前回に引き続き、こなれた訳文にする上で翻訳者がぶつかるジレンマをどう克服すればいいかについて、既刊訳書から実例を挙げて考えてみます。
例題7は心理学書からの抜粋です。私たち人間は大別して「自分のことをOKと思っている人」と「自分のことをOKと思っていない人」の2種類に分けられるのですが、次の英文は「自分のことをOKと思っていない人」のことが説明されています。それを念頭に次の英文を読みやすく訳してみましょう。
例題7 A person dominated by the NOT OK ‘reads into’ comments that which is not there: ‘Where did you get the steak?’ ‘What’s wrong the them?’ : ‘Pass the potatoes, dear’ ‘And you call me fat’.
ここで工夫が必要な箇所は2つあります。1つはcomments that which is not thereです。どう訳せばスッと頭に入ってくる訳になるでしょうか。もう1つは、2人の会話‘Pass the potatoes, dear’ ‘And you call me fat’.の部分です。2人目の台詞をどう訳せばわかりやすくなるでしょうか。
ある翻訳者の例を見てみましょう。
ある翻訳者の訳 「OKでない」立場に支配されている人は、意見を聞いた時そこにいわれていないようなことの意味も解釈してしまう。「このステーキはどこで買ったんだい?」「それのどこが悪いんですか」とか「ジャガイモをこっちにまわして」「私をでぶだっていいたいんでしょ?」というやりとりはこのよい例である。

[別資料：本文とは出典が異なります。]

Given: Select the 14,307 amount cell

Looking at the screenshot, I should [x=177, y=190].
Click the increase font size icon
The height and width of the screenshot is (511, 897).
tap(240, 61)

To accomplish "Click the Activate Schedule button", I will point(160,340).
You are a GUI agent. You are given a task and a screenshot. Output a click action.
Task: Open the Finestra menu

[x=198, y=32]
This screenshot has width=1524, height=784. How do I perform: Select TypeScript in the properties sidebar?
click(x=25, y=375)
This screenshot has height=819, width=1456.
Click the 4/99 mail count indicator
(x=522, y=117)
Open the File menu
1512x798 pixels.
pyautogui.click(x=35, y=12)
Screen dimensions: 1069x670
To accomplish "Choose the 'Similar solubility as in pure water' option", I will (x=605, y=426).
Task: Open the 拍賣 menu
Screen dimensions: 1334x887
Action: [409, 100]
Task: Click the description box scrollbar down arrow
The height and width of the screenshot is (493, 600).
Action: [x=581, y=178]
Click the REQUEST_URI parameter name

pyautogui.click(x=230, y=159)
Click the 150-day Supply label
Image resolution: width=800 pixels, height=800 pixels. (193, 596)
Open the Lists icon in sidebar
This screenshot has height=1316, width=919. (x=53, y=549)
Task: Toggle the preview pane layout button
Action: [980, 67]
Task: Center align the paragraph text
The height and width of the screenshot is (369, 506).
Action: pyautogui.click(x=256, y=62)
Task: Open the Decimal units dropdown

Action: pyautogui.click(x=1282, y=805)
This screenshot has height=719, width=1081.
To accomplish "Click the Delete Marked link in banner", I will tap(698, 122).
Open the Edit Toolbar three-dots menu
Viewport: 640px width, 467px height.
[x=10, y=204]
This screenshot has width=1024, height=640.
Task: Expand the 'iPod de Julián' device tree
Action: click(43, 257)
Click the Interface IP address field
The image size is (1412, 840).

この翻訳者は ‘reads into’ comments that which is not there の箇所を「意見を聞いた時そこにいわれていないようなことの意味も解釈してしまう」と訳しています。たしかにcomments that which is not thereは「そこにいわれていないようなこと」ですが、日本語としては少し不自然ですね。
ではどう訳せば自然な日本語になるでしょうか。直訳すると不自然になるようならイメージを思い浮かべてみましょう。ここでは自分の人生で「自分のことをOKと思っていない人」に関わったときのことを思い出してみましょう。ニュートラルなメッセージを伝えただけなのに意図していないメッセージを読み取られてしまったという経験はないでしょうか。私にはあります。そこでそのときのことを思い浮かべながらそのまま表現してみました。
またこの翻訳者は2人の会話‘Pass the potatoes, dear’ ‘And you call me fat’.の部分を「ジャガイモをこっちにまわして」「私をでぶだっていいたいんでしょ?」と訳しています。たしかにそのまま訳せばこうなりますが、これではなぜ2人目の人が「私をでぶだっていいたいんでしょ?」といったのかがわかりにくいかもしれませんね。そこで私は少し言葉を足して「私がデブだから食べるなって言いたいんでしょ?」と訳してみました。
宮崎訳 「OKではない」という感情に支配されている人は、意図されていない内容までも読み取る。例えば「どこでこのステーキを買ったの?」と訊かれて「何がいけないの?」と答えたり、「じゃがいも、こっちに回してくれる?」と言われて「私がデブだから食べるなって言いたいんでしょ?」と答えたりするのがそのよい例である。